[Collection entries]
----------------------------------------

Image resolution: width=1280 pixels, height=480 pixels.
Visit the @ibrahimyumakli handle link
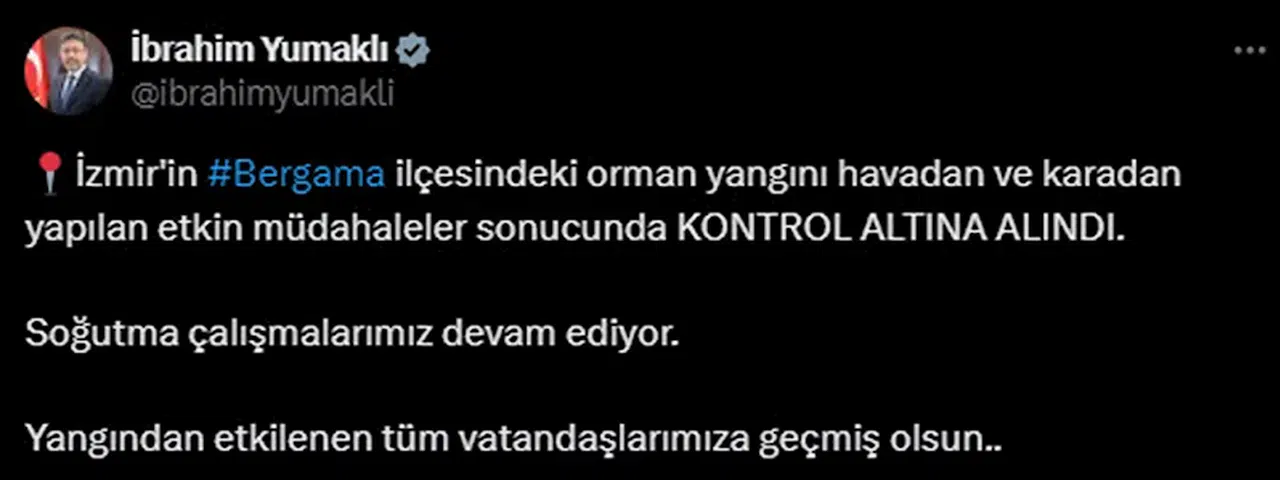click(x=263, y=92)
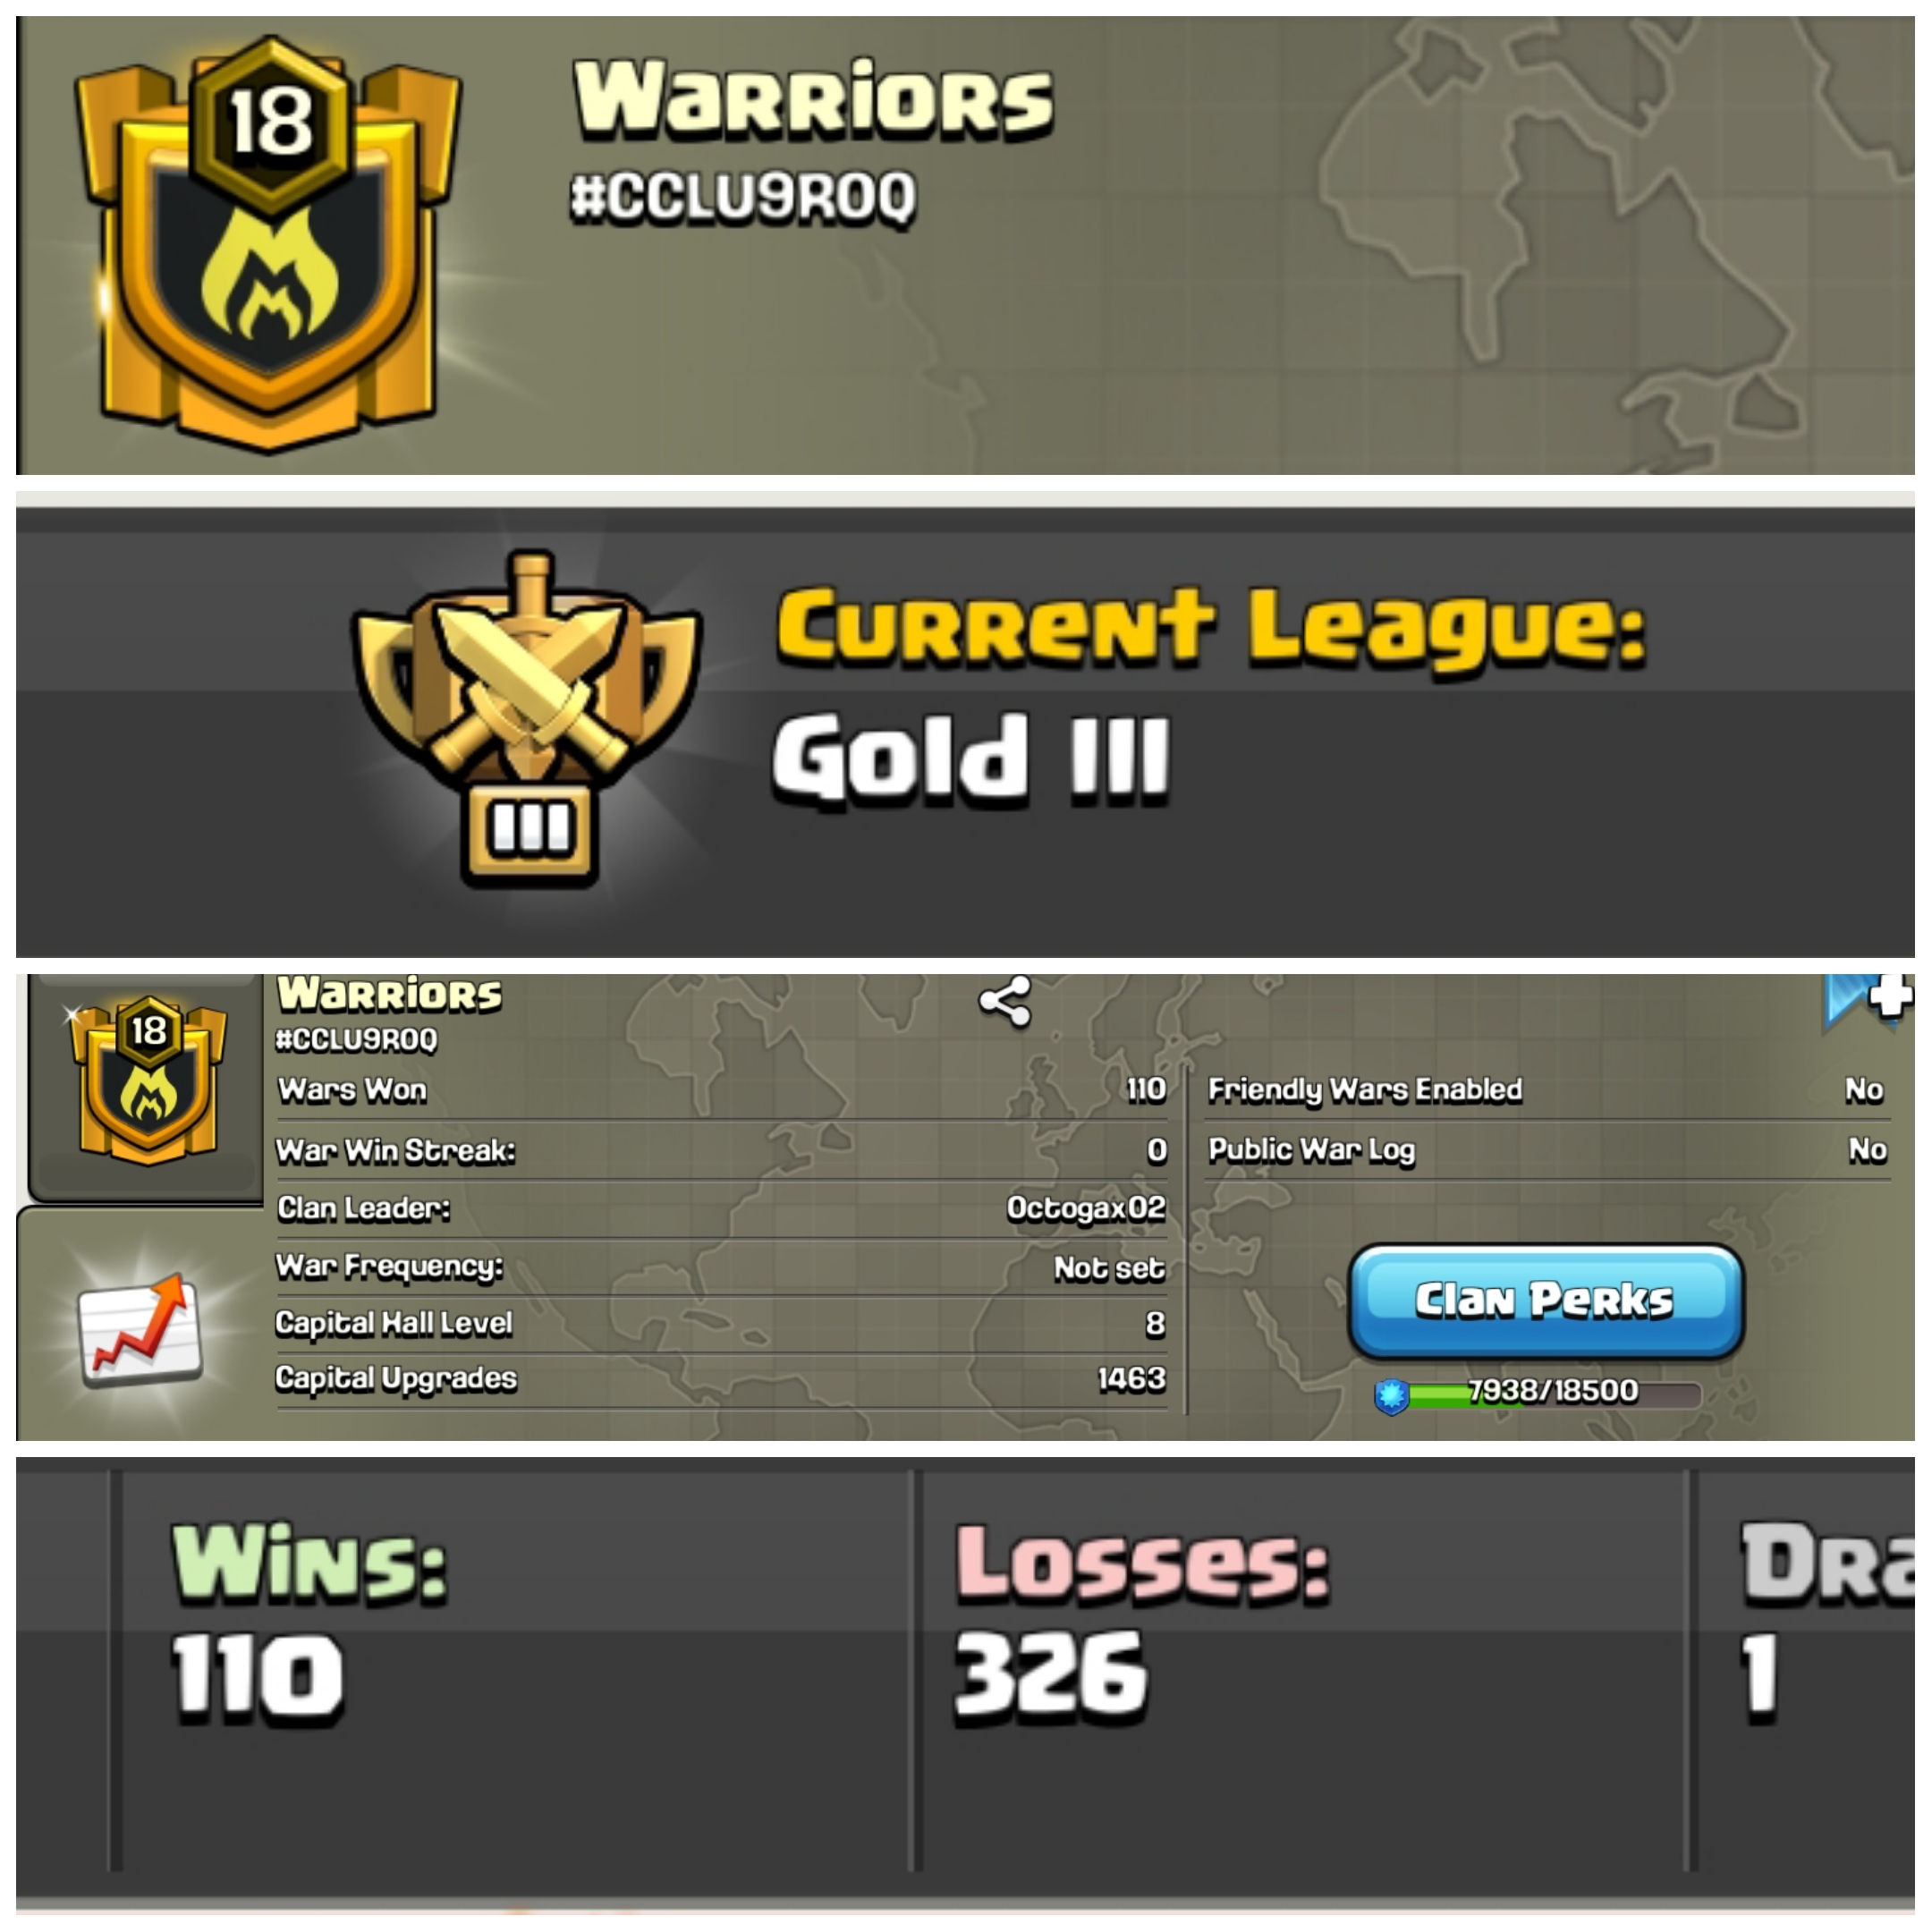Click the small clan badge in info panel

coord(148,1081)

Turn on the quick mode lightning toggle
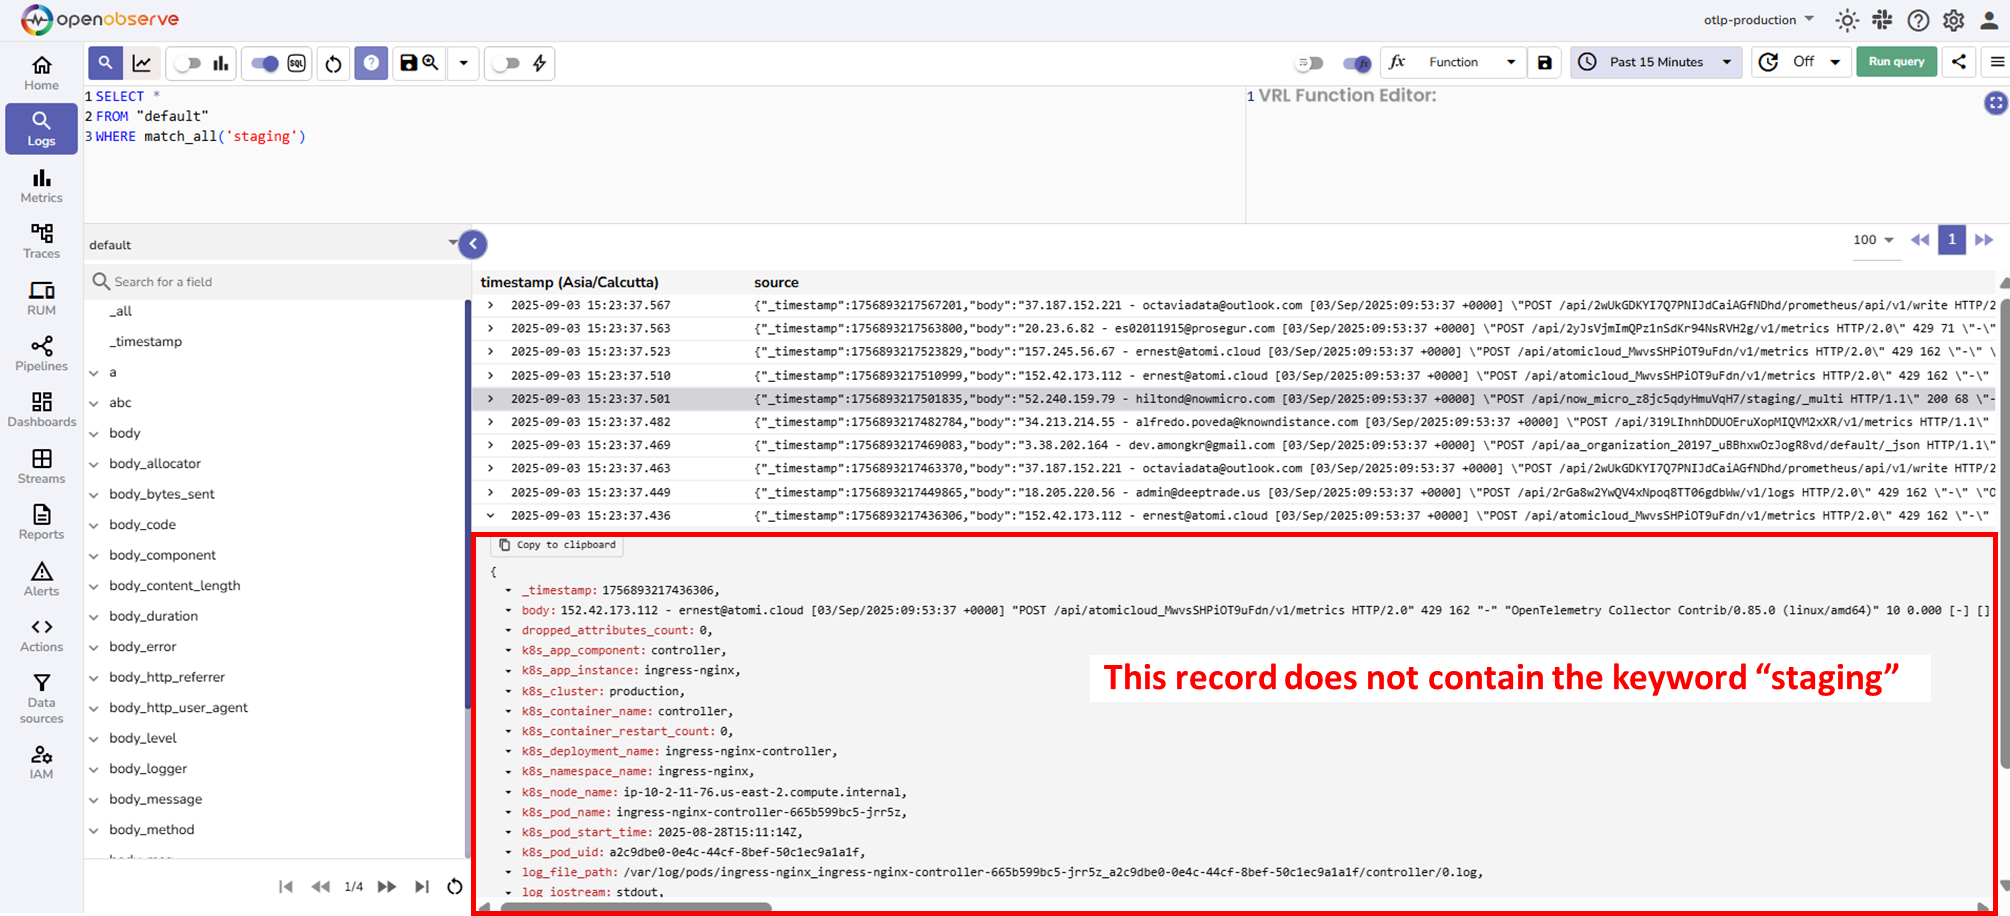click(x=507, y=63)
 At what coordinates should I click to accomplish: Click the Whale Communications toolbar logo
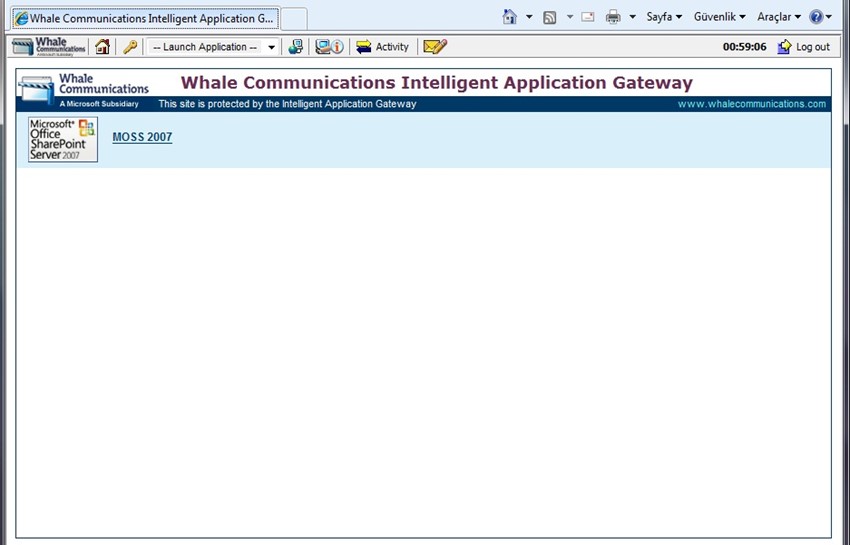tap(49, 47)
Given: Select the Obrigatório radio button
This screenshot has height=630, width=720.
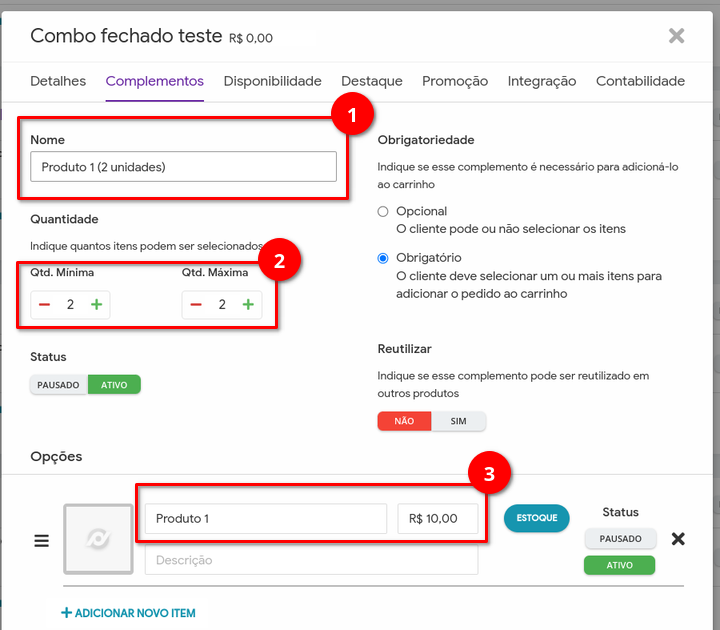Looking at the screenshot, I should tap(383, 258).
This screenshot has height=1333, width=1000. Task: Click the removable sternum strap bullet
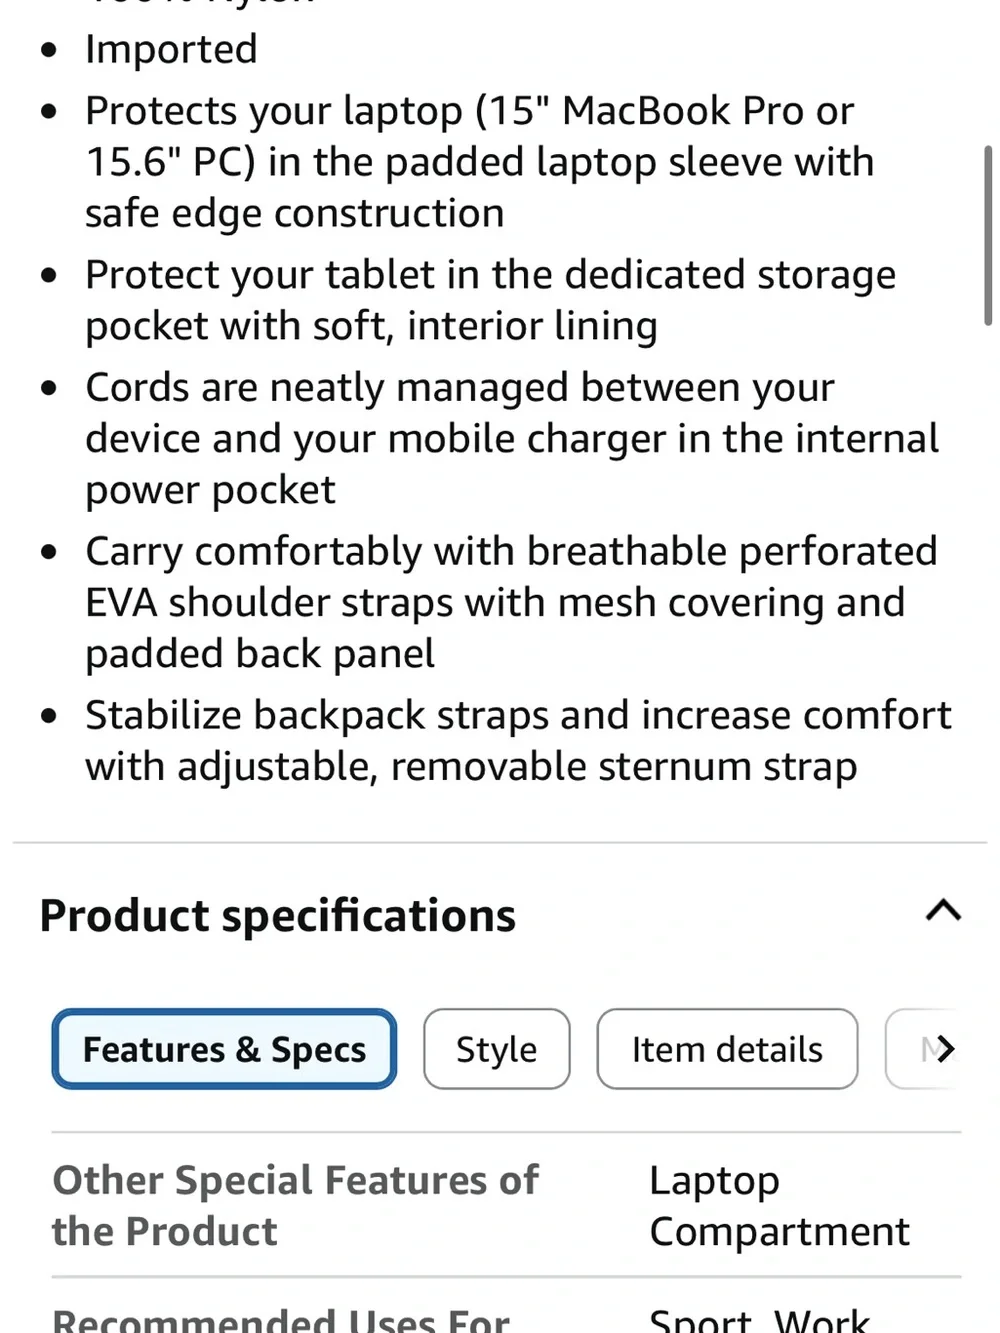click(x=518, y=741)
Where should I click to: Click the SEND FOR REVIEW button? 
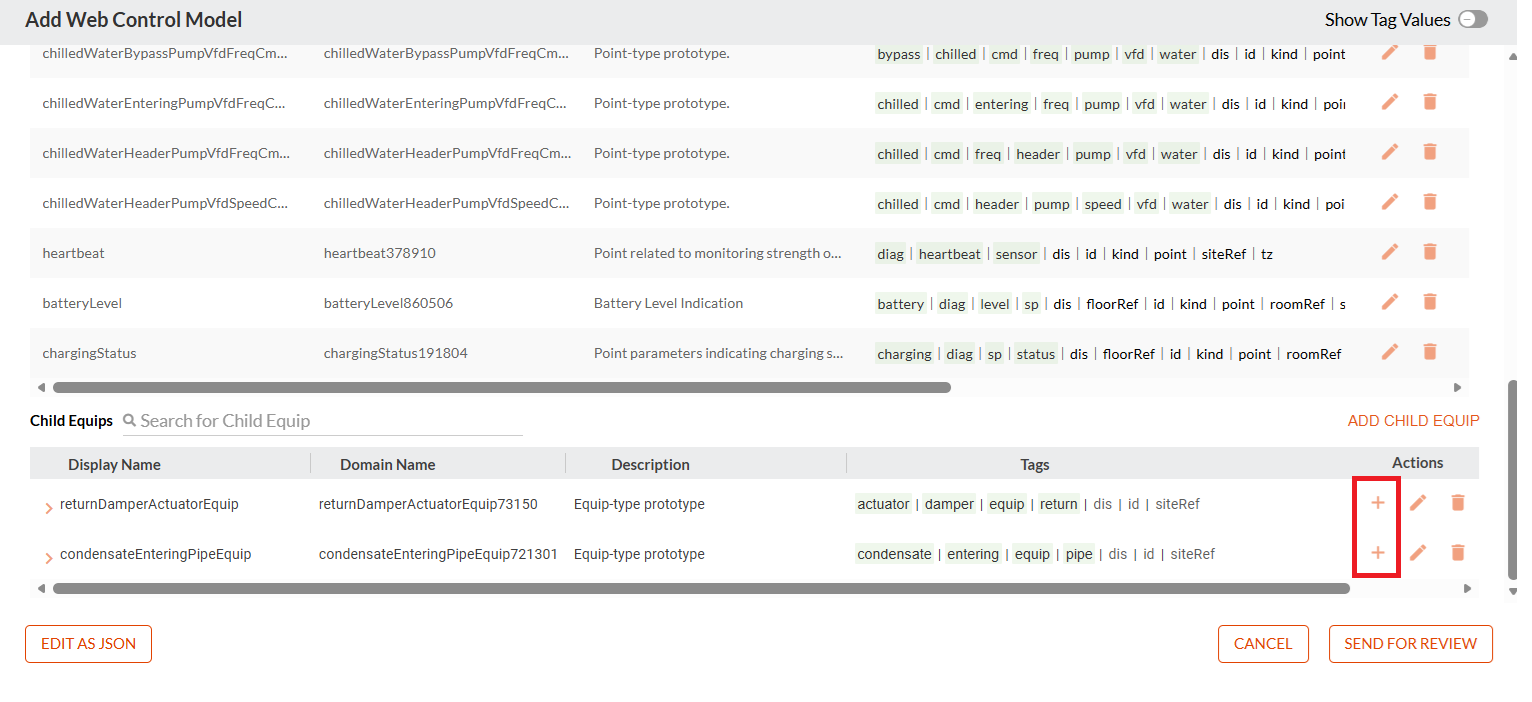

----------------------------------------

Copy out all the data exactly, skipping the pictures.

▸ Answer box:
Image resolution: width=1280 pixels, height=480 pixels.
Visit the @ibrahimyumakli handle link
click(x=263, y=92)
Click the small clan badge in info panel

coord(148,1081)

Turn on the quick mode lightning toggle
click(x=507, y=63)
 At what coordinates should I click to accomplish: Click the Whale Communications toolbar logo
tap(49, 47)
Given: Select the Obrigatório radio button
This screenshot has height=630, width=720.
Looking at the screenshot, I should tap(383, 258).
This screenshot has height=1333, width=1000. Task: Click the removable sternum strap bullet
click(x=518, y=741)
Where should I click to: Click the SEND FOR REVIEW button? 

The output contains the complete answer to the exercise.